Written by the prizewinning reporter who broke the story in The Wall Street Journal, The Greatest Trade Ever is a superbly written, fast-paced, behind-the-scenes narrative of how a contrarian foresaw an escalating financial crisis–that outwitted Chuck Prince, Stanley O’Neal, Richard Fuld, and Wall Street’s titans–to make financial history

Before the 2008 crash, while most investors threw money into a housing bubble, a select group of clever US finance types were staking equally staggering sums on them being wrong. The Greatest Trade Ever is an excitable, well-researched account of this disparate minority. The lead character is John Paulson, the hedge-fund manager involved in the deals which led to Goldman Sachs’ recent $550m record fine.

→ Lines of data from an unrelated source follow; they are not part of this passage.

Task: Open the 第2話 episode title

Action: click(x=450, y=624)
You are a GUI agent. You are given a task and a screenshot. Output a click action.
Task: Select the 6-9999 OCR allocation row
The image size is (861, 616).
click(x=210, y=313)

Read full review by Ben Higgins,   The Independent, Sunday 1st August 2010

The mania that gripped investors in the wild bubble years of the 00s is widely portrayed as a universal affliction, but in fact a few stubborn souls refused to succumb. This book tells the story of one such refusenik, hedge fund manager John Paulson, who was not only sceptical about the health of the over-inflated US housing market, but bet against it – and won.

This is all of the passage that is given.